1. Academic Validation
  2. Salt-inducible kinases mediate nutrient-sensing to link dietary sugar and tumorigenesis in Drosophila

Salt-inducible kinases mediate nutrient-sensing to link dietary sugar and tumorigenesis in Drosophila

  • Elife. 2015 Nov 17;4:e08501. doi: 10.7554/eLife.08501.
Susumu Hirabayashi 1 2 Ross L Cagan 3
Affiliations

Affiliations

  • 1 Metabolism and Cell Growth Group, MRC Clinical Sciences Centre, Imperial College London, London, United Kingdom.
  • 2 PRESTO, Japan Science and Technology Agency, Kawaguchi, Japan.
  • 3 Department of Developmental and Regenerative Biology, Icahn School of Medicine at Mount Sinai, New York, United States.
Abstract

Cancer cells demand excessive nutrients to support their proliferation but how Cancer cells sense and promote growth in the nutrient favorable conditions remain incompletely understood. Epidemiological studies have indicated that obesity is a risk factor for various types of cancers.
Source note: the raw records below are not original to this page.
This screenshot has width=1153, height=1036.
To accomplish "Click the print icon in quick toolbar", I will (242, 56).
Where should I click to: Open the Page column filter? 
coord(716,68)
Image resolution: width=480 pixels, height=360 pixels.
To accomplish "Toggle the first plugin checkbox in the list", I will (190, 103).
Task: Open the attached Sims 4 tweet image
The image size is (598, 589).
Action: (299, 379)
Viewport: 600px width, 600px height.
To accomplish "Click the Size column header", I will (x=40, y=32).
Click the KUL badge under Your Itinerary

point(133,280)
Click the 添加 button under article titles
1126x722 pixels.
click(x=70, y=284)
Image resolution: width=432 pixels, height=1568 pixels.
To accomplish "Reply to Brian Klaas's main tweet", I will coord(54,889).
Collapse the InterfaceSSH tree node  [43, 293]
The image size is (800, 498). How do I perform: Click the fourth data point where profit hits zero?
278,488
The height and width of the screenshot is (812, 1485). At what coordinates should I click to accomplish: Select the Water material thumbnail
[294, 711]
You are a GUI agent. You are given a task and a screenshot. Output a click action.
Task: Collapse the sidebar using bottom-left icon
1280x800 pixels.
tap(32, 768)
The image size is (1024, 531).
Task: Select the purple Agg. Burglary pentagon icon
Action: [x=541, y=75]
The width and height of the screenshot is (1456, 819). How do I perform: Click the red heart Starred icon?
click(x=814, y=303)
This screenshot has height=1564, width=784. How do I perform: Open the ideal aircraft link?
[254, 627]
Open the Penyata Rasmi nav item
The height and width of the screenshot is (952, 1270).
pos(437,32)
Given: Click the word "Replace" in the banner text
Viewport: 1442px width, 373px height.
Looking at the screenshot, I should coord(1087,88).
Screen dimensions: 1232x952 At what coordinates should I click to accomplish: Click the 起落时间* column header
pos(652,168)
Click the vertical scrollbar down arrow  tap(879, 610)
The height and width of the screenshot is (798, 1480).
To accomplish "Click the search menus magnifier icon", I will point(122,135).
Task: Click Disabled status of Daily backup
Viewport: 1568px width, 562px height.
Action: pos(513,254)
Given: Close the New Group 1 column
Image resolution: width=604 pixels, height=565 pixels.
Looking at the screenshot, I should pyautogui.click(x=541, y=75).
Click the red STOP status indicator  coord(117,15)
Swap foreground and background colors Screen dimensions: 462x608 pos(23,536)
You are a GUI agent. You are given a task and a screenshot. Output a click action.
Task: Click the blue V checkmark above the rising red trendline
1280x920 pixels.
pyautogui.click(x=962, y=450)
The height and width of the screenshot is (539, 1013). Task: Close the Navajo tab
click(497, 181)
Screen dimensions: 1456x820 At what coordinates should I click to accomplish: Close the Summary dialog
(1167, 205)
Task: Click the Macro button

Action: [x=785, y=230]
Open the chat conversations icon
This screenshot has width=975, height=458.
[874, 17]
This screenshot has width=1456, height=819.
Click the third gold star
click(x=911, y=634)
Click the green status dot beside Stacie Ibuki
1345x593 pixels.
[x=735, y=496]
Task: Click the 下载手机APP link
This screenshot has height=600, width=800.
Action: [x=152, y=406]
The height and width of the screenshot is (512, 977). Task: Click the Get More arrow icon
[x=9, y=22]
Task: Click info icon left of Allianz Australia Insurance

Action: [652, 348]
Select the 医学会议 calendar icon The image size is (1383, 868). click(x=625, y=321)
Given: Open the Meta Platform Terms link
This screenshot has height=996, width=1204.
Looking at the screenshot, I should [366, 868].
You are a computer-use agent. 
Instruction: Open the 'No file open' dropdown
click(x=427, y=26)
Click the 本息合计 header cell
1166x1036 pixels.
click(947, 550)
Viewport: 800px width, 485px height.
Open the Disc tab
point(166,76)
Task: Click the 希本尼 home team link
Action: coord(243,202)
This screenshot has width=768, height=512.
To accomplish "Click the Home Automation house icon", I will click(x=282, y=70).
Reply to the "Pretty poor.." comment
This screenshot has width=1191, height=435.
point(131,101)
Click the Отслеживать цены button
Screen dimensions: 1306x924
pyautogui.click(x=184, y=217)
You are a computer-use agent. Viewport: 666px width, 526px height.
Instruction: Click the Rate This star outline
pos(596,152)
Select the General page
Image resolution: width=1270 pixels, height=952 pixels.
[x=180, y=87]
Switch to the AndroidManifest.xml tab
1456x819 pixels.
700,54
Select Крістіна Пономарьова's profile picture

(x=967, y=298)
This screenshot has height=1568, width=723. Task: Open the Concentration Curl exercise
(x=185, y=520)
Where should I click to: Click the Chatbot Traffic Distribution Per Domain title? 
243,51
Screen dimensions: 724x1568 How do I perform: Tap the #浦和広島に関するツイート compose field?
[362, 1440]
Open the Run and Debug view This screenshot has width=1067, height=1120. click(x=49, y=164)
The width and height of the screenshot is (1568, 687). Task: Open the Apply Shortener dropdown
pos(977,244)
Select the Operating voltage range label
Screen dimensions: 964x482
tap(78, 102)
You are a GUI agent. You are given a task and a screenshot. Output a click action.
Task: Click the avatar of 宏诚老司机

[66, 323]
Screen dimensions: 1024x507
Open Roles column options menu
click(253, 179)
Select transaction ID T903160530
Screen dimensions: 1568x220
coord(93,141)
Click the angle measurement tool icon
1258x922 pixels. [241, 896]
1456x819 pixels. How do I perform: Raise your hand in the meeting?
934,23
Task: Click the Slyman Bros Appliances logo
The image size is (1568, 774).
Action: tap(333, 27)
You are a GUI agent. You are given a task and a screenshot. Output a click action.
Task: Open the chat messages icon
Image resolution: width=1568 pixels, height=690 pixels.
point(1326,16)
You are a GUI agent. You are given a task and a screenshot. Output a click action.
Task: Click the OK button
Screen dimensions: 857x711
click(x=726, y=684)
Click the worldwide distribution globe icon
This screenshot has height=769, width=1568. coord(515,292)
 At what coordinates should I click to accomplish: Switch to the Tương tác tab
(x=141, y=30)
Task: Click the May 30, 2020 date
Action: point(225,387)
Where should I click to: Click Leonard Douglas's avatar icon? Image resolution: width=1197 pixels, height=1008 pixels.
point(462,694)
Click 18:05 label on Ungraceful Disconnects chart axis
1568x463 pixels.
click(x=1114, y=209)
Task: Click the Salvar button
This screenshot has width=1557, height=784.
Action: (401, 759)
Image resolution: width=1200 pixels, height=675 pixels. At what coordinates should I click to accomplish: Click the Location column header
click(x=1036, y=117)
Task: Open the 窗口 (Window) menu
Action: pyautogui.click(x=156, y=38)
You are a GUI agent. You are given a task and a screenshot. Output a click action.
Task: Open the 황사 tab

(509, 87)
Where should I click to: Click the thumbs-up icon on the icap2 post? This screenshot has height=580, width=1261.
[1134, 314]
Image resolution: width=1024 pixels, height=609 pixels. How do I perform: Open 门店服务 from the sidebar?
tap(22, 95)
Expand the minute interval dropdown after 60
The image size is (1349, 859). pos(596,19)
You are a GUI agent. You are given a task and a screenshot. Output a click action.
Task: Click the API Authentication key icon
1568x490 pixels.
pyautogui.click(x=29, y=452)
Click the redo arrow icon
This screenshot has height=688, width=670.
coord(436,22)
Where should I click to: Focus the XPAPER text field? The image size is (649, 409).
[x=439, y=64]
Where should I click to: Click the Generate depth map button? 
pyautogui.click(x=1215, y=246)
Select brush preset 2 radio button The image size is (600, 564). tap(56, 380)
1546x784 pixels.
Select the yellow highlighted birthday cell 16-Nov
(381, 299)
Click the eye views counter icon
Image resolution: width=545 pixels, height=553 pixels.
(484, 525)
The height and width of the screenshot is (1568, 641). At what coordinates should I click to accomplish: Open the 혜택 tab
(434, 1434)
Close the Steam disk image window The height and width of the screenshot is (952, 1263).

Feeding Drosophila a high dietary sugar was previously demonstrated to not only direct metabolic defects including obesity and organismal Insulin resistance, but also transform Ras/Src-activated cells into aggressive tumors. Here we demonstrate that Ras/Src-activated cells are sensitive to perturbations in the Hippo signaling pathway. We provide evidence that nutritional cues activate Salt-inducible kinase, leading to Hippo pathway downregulation in Ras/Src-activated cells. The result is Yorkie-dependent increase in Wingless signaling, a key mediator that promotes diet-enhanced Ras/Src-tumorigenesis in an otherwise insulin-resistant environment. Through this mechanism, Ras/Src-activated cells are positioned to efficiently respond to nutritional signals and ensure tumor growth upon nutrient rich condition including obesity.

Keywords

D. melanogaster; Drosophila; Hippo pathway; cancer; cell biology; salt-inducible kinase.